Whether or whether you are religious, you may be aware that Fish Friday is a tradition during Lent. But do you understand why? – Since, according to Christian doctrine, Jesus died on a Friday, fasting on Fridays became a method to commemorate his sacrifice.
- However, this sort of fasting did not involve abstaining from all food (unlike trendy modern-day fasts).
- It simply meant refraining from eating the meat of warm-blooded animals, since, according to popular belief, Jesus was a warm-blooded creature.
- However, cold-blooded fish were permitted to be consumed during fasting days.
Thus, Fish on Fridays and “Fish Friday” were born, among several other religious celebrations. According to NPR, the most intriguing aspect of the tale behind why so many people eat fish on Fridays is that it was one of the most major drivers of the expansion of the worldwide fishing industry.
- However, fish have been connected with religious festivals since before the Christian era.
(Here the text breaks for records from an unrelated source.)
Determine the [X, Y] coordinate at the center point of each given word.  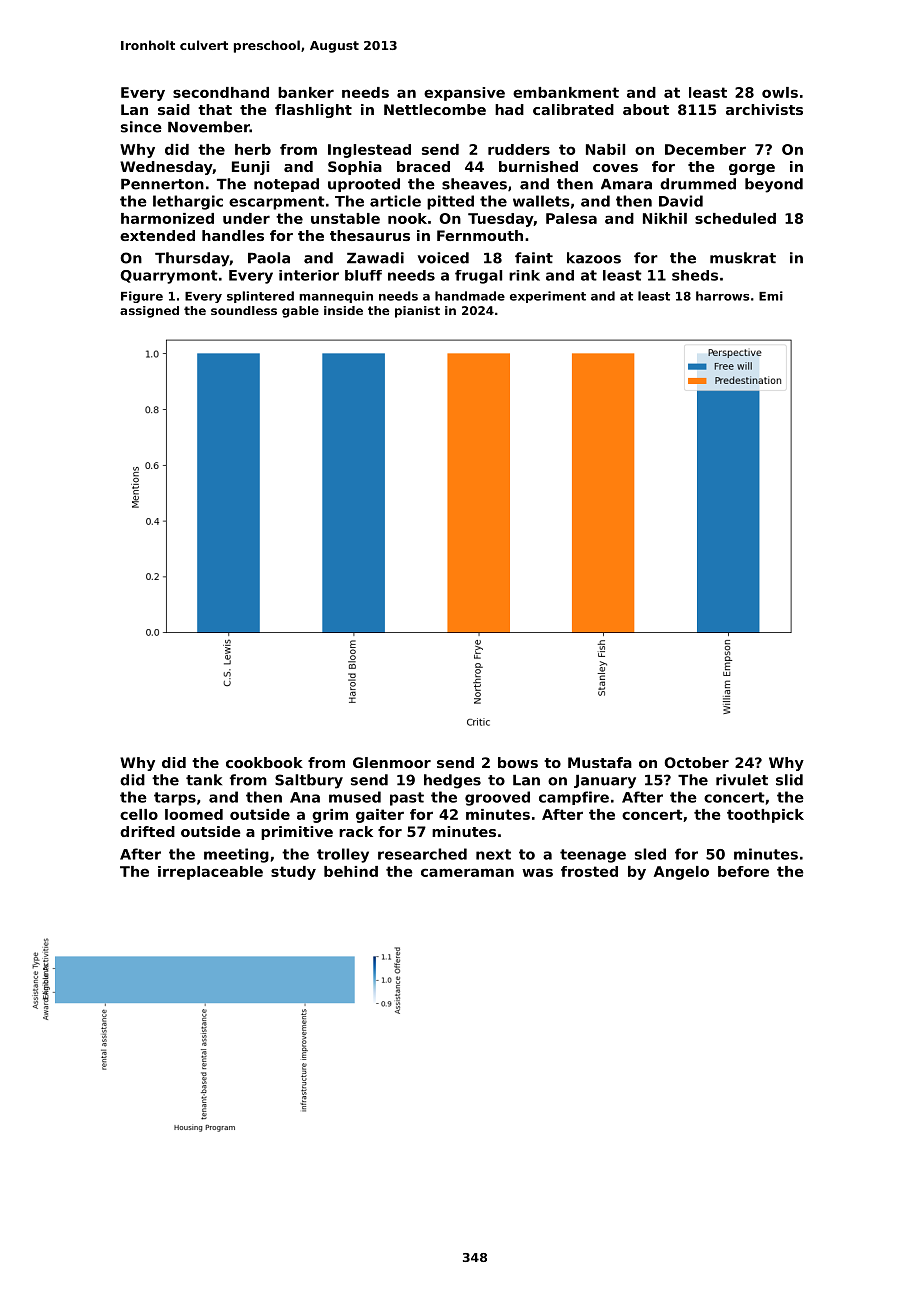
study [293, 873]
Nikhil [665, 218]
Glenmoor [392, 762]
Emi [771, 296]
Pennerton [162, 184]
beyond [774, 185]
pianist [417, 312]
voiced [443, 258]
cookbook [264, 762]
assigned [149, 312]
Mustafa [600, 762]
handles [233, 235]
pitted [450, 202]
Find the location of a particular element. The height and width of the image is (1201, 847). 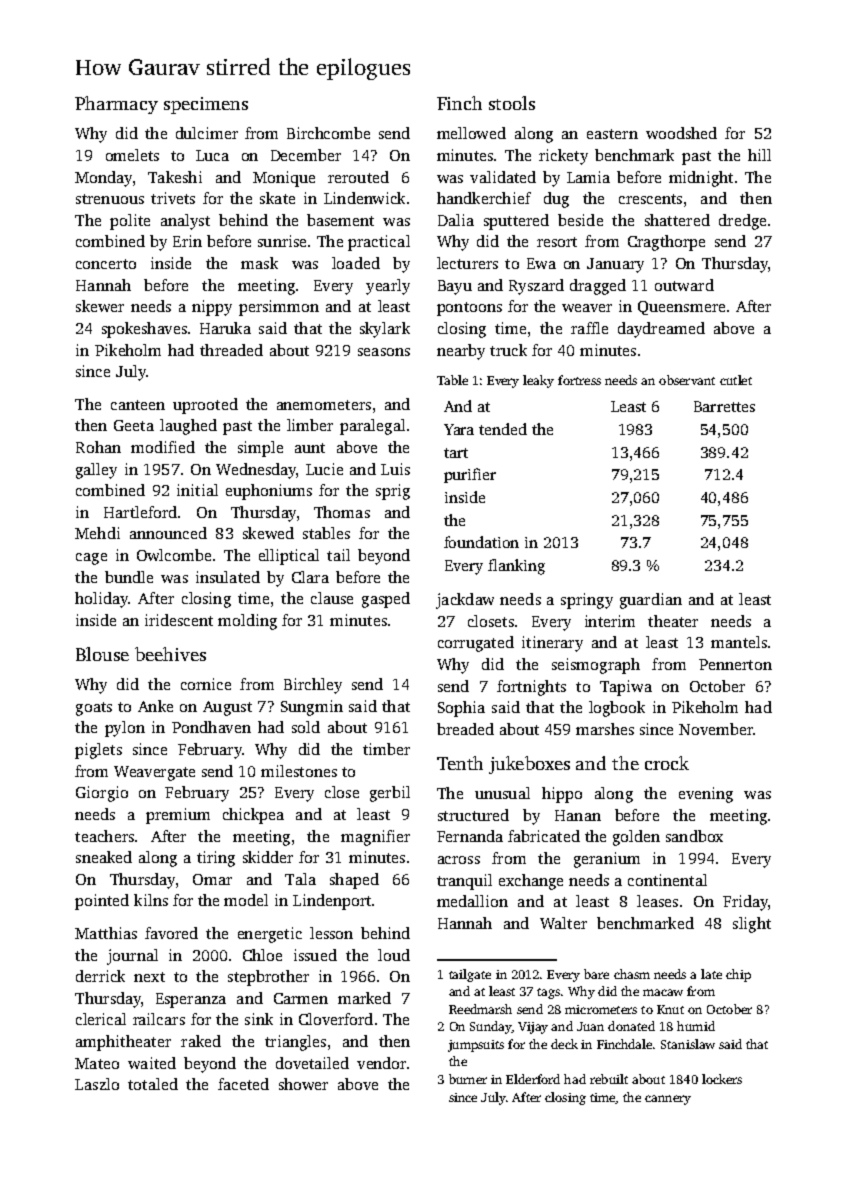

- And as the number of meatless days on the medieval Christian calendar increased, including not just Fridays but also Wednesdays and Saturdays, Advent and Lent, and other holy days, the need for fish increased.
- Indeed, fish fasting days were indispensable to the expansion of the worldwide fishing industry.
Regarding the practice of consuming fish during Lent, there is an extra element. The Lenten diet consists mostly of fish and vegetables—foods that an average or poor Roman citizen might reasonably get. Meat was considered a luxury for the upper class.
Why do Catholics no longer consume meat on Fridays?
In Orthodoxy, Orthodox Christians are obligated to fast on Fridays (and Wednesdays), which entails abstaining from eating until the evening. Typically, the evening meal consumed after the fast is broken is vegan. In addition, throughout the year, Orthodox Christians abstain from sexual interactions on Wednesdays and Fridays, as well as during Lent, the Nativity Fast, and the 15 days preceding the Feast of the Dormition of Mary.